[What needs to be done] Extract the items below verbatim, starting at the first line and ending with the line that contains "will click(29, 115).", including both of those lines.

[Material supplied]
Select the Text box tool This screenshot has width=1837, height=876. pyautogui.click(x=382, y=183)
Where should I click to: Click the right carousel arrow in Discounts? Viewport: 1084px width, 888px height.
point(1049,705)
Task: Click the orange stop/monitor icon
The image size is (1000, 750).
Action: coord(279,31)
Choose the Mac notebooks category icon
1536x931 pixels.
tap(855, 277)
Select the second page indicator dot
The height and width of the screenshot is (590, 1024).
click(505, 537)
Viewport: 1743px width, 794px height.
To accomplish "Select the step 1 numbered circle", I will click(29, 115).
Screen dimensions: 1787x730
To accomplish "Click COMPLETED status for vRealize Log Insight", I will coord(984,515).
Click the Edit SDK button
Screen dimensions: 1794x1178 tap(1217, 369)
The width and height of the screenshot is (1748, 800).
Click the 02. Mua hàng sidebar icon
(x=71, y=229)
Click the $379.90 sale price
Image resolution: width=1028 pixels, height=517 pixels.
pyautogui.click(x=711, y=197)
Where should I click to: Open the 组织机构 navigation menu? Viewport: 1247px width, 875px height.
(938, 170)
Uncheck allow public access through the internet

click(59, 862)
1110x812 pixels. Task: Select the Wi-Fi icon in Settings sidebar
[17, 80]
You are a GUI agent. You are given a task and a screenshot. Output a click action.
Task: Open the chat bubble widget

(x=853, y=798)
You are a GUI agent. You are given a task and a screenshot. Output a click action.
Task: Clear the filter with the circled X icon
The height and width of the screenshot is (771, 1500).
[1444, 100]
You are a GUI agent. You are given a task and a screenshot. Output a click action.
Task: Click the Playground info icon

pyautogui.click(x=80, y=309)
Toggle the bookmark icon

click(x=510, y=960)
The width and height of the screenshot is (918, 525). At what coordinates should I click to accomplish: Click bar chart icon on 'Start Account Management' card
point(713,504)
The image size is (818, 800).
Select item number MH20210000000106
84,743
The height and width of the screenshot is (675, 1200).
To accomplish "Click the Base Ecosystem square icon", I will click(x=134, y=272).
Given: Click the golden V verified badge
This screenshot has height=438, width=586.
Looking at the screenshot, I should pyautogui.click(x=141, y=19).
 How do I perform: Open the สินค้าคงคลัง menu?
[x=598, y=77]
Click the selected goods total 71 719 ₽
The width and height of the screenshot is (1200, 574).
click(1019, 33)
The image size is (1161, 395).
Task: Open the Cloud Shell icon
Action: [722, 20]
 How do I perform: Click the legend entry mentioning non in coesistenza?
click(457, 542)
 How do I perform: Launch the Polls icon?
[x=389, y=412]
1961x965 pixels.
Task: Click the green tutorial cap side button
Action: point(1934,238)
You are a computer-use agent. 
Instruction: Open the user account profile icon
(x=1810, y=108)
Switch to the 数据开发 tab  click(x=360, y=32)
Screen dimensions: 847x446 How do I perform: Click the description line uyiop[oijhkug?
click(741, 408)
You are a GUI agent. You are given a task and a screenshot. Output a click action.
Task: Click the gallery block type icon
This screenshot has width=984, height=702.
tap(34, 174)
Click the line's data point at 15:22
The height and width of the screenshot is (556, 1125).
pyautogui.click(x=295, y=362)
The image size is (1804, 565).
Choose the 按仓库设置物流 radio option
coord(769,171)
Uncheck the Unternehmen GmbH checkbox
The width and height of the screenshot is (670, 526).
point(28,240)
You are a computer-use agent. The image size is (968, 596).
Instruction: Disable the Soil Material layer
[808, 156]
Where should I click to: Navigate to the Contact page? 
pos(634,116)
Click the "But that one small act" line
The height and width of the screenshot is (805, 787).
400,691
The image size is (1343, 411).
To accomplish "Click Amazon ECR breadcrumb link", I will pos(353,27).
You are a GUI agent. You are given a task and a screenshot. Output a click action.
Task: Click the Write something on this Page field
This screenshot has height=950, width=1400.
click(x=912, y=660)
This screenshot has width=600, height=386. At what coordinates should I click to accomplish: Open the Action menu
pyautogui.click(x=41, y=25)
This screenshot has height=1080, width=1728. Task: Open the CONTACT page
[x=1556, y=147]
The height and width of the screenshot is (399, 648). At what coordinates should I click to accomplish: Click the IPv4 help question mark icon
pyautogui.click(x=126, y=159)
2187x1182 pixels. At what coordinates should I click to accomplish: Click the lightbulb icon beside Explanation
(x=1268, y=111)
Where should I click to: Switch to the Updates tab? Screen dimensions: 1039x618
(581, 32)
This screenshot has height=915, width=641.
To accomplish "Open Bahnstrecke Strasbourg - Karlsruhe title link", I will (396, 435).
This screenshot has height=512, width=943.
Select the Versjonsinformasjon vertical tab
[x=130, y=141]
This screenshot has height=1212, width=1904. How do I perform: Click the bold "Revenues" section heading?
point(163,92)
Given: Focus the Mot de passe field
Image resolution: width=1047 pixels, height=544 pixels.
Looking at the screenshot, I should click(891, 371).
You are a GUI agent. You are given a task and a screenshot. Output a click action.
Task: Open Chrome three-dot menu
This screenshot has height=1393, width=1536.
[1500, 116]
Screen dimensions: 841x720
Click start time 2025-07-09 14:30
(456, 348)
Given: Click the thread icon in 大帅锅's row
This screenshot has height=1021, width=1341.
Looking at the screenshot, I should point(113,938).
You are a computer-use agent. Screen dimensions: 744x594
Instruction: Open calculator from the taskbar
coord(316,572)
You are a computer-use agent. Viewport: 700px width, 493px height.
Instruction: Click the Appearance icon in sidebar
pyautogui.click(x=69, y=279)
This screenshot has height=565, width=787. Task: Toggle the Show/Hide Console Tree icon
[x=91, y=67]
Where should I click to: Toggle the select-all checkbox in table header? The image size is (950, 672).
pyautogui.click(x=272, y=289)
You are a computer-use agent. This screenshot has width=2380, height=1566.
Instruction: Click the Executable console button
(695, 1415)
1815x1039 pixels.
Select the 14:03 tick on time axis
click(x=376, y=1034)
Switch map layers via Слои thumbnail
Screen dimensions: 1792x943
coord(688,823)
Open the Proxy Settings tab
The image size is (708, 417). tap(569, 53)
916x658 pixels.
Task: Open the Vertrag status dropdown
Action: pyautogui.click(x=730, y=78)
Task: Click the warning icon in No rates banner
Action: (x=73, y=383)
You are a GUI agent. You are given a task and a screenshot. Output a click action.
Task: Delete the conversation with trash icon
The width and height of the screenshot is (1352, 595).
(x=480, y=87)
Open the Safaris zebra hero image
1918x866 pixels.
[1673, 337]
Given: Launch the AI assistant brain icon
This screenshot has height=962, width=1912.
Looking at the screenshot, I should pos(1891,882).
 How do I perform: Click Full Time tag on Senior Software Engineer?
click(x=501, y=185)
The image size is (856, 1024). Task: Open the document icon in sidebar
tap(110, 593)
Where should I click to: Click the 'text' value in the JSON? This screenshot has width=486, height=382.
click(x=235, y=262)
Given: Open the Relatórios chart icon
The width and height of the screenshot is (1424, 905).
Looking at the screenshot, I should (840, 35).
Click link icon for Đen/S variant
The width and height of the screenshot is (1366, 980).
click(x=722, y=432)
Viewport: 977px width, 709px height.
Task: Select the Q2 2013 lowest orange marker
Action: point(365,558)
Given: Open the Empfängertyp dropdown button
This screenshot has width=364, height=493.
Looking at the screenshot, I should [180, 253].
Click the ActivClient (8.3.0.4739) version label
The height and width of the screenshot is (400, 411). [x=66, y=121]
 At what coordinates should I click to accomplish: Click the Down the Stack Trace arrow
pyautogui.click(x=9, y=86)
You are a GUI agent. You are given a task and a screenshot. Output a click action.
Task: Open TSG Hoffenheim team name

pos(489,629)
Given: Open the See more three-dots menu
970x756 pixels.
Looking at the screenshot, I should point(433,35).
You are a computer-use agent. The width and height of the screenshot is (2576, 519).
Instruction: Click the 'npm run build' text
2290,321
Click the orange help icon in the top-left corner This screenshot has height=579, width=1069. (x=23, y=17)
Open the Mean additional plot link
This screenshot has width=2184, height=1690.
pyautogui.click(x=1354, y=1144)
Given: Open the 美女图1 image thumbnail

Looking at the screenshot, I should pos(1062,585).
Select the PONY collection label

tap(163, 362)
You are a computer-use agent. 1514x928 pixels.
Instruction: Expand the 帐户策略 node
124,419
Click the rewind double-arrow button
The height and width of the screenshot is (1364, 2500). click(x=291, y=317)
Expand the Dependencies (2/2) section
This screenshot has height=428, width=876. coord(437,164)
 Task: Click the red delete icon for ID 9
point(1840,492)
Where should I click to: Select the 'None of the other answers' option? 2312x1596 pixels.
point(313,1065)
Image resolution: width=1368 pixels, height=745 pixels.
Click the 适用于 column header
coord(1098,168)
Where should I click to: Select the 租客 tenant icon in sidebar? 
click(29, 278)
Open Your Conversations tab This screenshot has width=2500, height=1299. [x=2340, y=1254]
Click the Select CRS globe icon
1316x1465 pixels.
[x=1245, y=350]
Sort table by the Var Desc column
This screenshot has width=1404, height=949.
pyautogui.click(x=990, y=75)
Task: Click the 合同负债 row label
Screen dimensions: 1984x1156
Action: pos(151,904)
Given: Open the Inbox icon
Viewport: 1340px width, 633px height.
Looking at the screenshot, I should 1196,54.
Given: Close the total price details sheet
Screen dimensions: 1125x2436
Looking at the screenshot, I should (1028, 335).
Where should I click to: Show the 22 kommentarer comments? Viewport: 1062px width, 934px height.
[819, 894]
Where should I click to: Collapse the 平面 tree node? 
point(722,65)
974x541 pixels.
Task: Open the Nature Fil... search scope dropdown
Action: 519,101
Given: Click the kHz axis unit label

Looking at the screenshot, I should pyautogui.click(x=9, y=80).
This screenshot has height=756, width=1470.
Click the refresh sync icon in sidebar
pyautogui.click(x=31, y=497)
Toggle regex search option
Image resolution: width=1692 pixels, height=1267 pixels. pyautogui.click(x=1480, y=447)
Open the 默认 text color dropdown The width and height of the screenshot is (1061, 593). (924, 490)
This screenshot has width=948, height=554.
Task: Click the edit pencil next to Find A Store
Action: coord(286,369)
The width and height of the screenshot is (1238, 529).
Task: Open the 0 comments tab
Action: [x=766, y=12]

[Written answer]
Select the Text box tool This screenshot has width=1837, height=876. pyautogui.click(x=382, y=183)
Where should I click to: Click the right carousel arrow in Discounts? Viewport: 1084px width, 888px height.
point(1049,705)
Task: Click the orange stop/monitor icon
The image size is (1000, 750).
Action: coord(279,31)
Choose the Mac notebooks category icon
1536x931 pixels.
tap(855, 277)
Select the second page indicator dot
The height and width of the screenshot is (590, 1024).
click(505, 537)
Viewport: 1743px width, 794px height.
To accomplish "Select the step 1 numbered circle", I will click(29, 115).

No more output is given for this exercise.